Hey folks, running into a bit of a wall with the Genesys Cloud OAuth flow for a multi-tenant BPO setup. We’ve got a Terraform module that provisions a new genesyscloud_oauth_client for each client account, but the issue is scope. By default, the client seems to have access to everything in the organization, which is a no-go for our security requirements. I need to restrict the client to only see resources in its specific division.
I’ve been digging through the /api/v2/oauth/clients documentation, but there’s no explicit divisionId field in the creation payload that limits the client’s visibility. The client itself is organization-wide. What I’m trying to do is use the division header in subsequent API calls to filter results, but the token generated by this client still returns data from other divisions if the user associated with the token has access there.

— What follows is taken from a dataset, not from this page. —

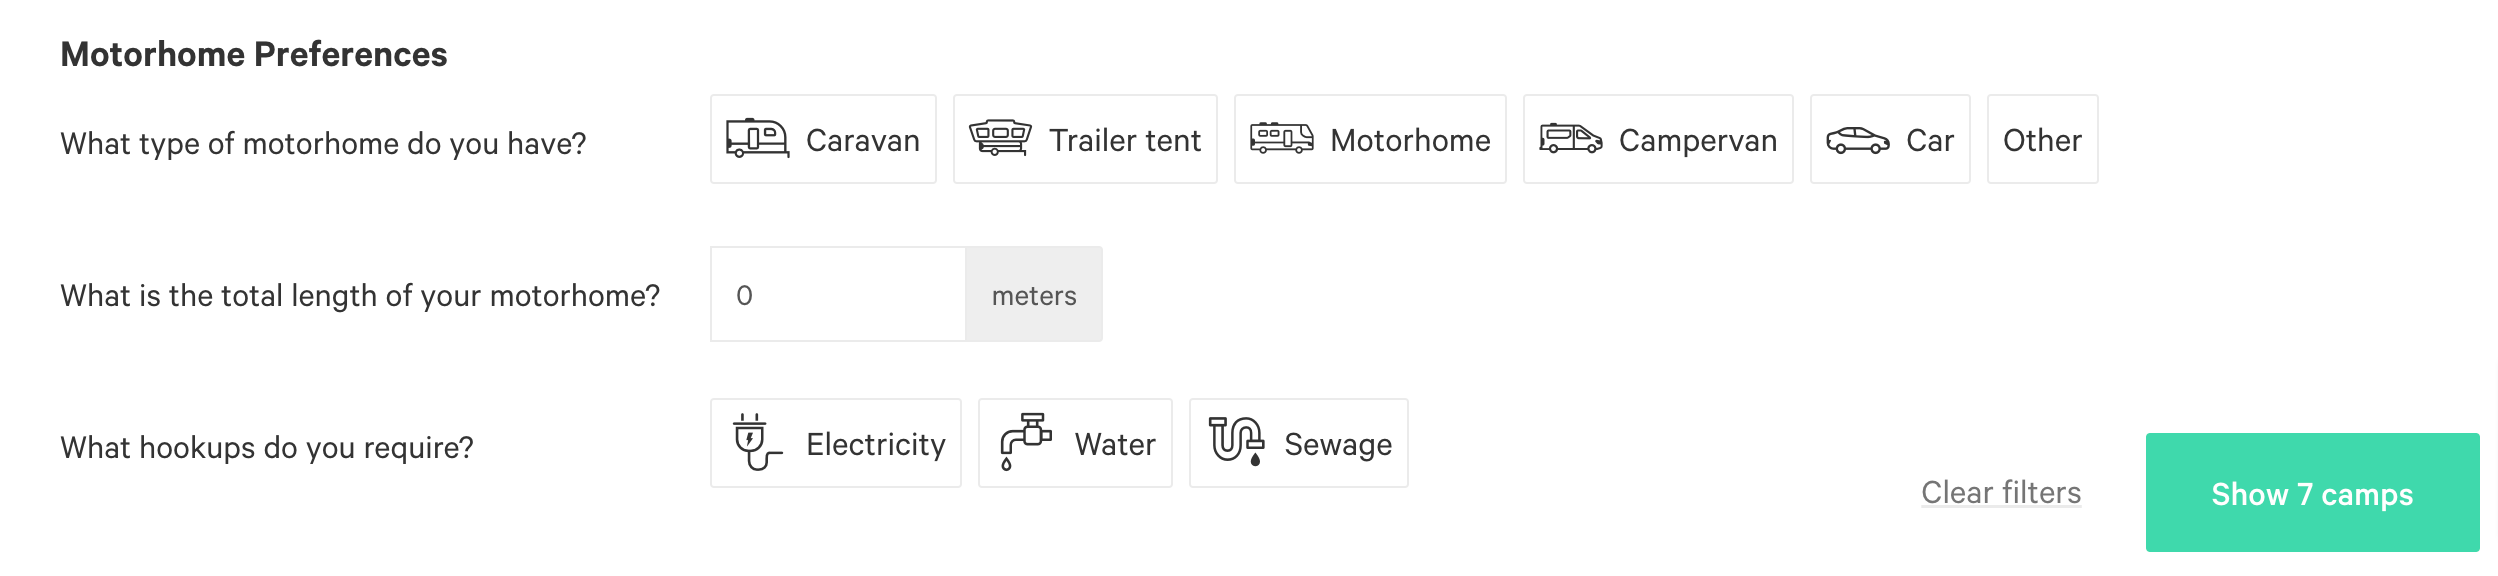
Task: Require the Sewage hookup
Action: tap(1298, 443)
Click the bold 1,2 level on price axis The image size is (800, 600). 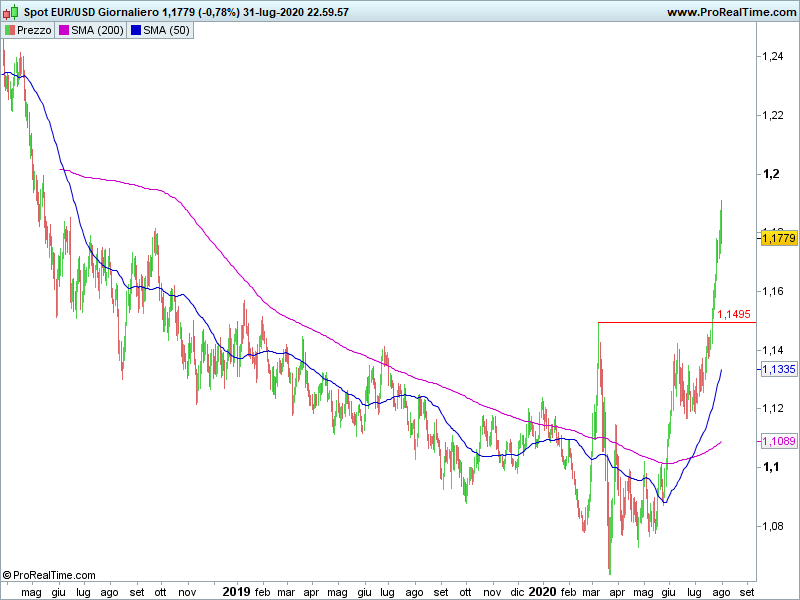[770, 174]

Here’s the Terraform snippet I’m using:
resource "genesyscloud_oauth_client" "client" {
name = "${var.client_name}-api-client"
description = "API client for ${var.client_name}"
client_type = "CONFIDENTIAL"
redirect_uris = ["https://myapp.com/callback"]
}
And here’s how I’m getting the token:
curl -X POST "https://api.mypurecloud.com/oauth/token" \
-H "Authorization: Basic ${base64(client_id:client_secret)}" \
-H "Content-Type: application/x-www-form-urlencoded" \
-d "grant_type=client_credentials"
The token comes back fine, 200 OK. But when I hit /api/v2/users with the X-Genesys-Organization-Id header set to the specific division, it still returns users from other divisions if the client’s service account has broader permissions. I’m trying to avoid having to manage division-level permissions for every single user manually.
Is there a way to scope the OAuth client itself to a division? Or do I need to use a different grant type, like authorization_code with a specific user context? I’ve tried setting the division_id in the client config, but the API just ignores it or throws a 400 Bad Request saying it’s not a valid field.
Any ideas on how to enforce this boundary at the token level rather than relying on application-side filtering?